As pipes and pumps age and treatment facilities require upgrades, America’s water infrastructure faces an intense need for investment.

Our nation’s drinking water infrastructure received a “D” grade on the American Society of Civil Engineers’ 2017 Infrastructure Report Card. Due to aging infrastructure, water utilities in the United States lose 16 percent of treated water on the way to customers. That’s more than 7 billion gallons of treated water lost each day.

To address these challenges, the forecasted needs are enormous – and growing:

  • The latest EPA Drinking Water Infrastructure Needs Survey and Assessment report to Congress showed $472.6 billion is needed to maintain and improve the nation’s drinking water infrastructure between 2015-2035. By comparison, in 2003, the estimate was over $50 billion less at $419.4 billion.
  • Taking this 20-year projected need and dividing it by the total number of water systems in the United States (roughly 53,000), this means that the average water system requires more than $8.9 million in infrastructure replacements and upgrades between 2015 and 2035.
One of the many benefits water companies bring to community water systems is access to capital for urgently needed investments in infrastructure. Municipal bond markets are not bottomless pits of capital for local governments; experts agree that access to private capital is necessary to address the current backlog of large-scale investments in community water and wastewater systems.
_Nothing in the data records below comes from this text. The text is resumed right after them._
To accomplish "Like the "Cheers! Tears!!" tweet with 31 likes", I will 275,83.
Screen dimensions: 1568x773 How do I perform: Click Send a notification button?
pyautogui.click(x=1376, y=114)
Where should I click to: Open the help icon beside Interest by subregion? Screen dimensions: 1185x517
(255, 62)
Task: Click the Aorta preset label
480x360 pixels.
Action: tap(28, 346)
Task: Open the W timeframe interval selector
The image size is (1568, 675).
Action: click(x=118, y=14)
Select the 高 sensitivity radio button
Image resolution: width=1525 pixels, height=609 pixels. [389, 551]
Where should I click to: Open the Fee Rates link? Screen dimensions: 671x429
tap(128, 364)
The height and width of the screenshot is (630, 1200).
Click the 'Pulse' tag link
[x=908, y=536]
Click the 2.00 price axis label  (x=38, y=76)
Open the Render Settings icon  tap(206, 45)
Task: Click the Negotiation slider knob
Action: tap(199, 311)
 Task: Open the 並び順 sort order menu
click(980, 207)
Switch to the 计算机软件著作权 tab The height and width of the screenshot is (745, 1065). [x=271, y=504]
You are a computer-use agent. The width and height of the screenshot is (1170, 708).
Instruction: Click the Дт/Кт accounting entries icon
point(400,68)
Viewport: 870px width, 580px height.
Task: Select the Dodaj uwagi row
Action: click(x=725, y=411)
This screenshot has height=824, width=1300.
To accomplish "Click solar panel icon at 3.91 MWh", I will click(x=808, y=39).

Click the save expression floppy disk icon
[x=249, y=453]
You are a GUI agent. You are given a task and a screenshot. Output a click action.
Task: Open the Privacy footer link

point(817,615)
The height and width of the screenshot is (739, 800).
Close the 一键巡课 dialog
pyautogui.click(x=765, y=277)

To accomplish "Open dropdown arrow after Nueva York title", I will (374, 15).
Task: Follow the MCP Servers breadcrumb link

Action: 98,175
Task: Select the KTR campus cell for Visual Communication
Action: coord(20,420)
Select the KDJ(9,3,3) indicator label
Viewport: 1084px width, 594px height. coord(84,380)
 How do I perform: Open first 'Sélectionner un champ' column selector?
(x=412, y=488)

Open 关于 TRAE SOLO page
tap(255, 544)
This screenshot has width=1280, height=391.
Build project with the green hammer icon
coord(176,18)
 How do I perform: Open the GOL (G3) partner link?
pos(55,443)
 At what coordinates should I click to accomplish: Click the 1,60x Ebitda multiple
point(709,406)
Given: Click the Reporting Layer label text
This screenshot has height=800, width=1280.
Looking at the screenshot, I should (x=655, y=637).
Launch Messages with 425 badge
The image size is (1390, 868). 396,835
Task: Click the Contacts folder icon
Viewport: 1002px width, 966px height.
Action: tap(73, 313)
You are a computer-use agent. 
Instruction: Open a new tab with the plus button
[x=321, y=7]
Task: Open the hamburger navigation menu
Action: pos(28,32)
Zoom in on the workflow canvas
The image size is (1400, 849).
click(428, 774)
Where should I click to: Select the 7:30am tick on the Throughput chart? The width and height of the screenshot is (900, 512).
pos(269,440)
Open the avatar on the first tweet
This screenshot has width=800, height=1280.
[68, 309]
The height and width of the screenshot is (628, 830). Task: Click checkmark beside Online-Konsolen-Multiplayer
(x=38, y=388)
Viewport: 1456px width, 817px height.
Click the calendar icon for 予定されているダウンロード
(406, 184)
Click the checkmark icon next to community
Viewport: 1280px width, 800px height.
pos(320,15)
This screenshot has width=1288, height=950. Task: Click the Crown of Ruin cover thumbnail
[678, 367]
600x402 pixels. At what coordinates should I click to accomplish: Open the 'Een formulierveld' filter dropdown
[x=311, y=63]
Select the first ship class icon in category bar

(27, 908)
In 2018, according to annual reports and public filings, the 10 largest water companies in the United States invested more than $3 billion in community water systems. Notably, this total is greater than the total federal investment in water infrastructure in 2018 through the State Revolving Fund programs ($2.6 billion).

Furthermore, these substantial water company investments have strong returns in the form of higher water quality. Multiple studies confirm that water systems run by water companies have far fewer water quality violations than systems run by local governments. 

This strong record of investment and delivering higher quality water is another reality you won’t hear in the misleading activist spin on water companies.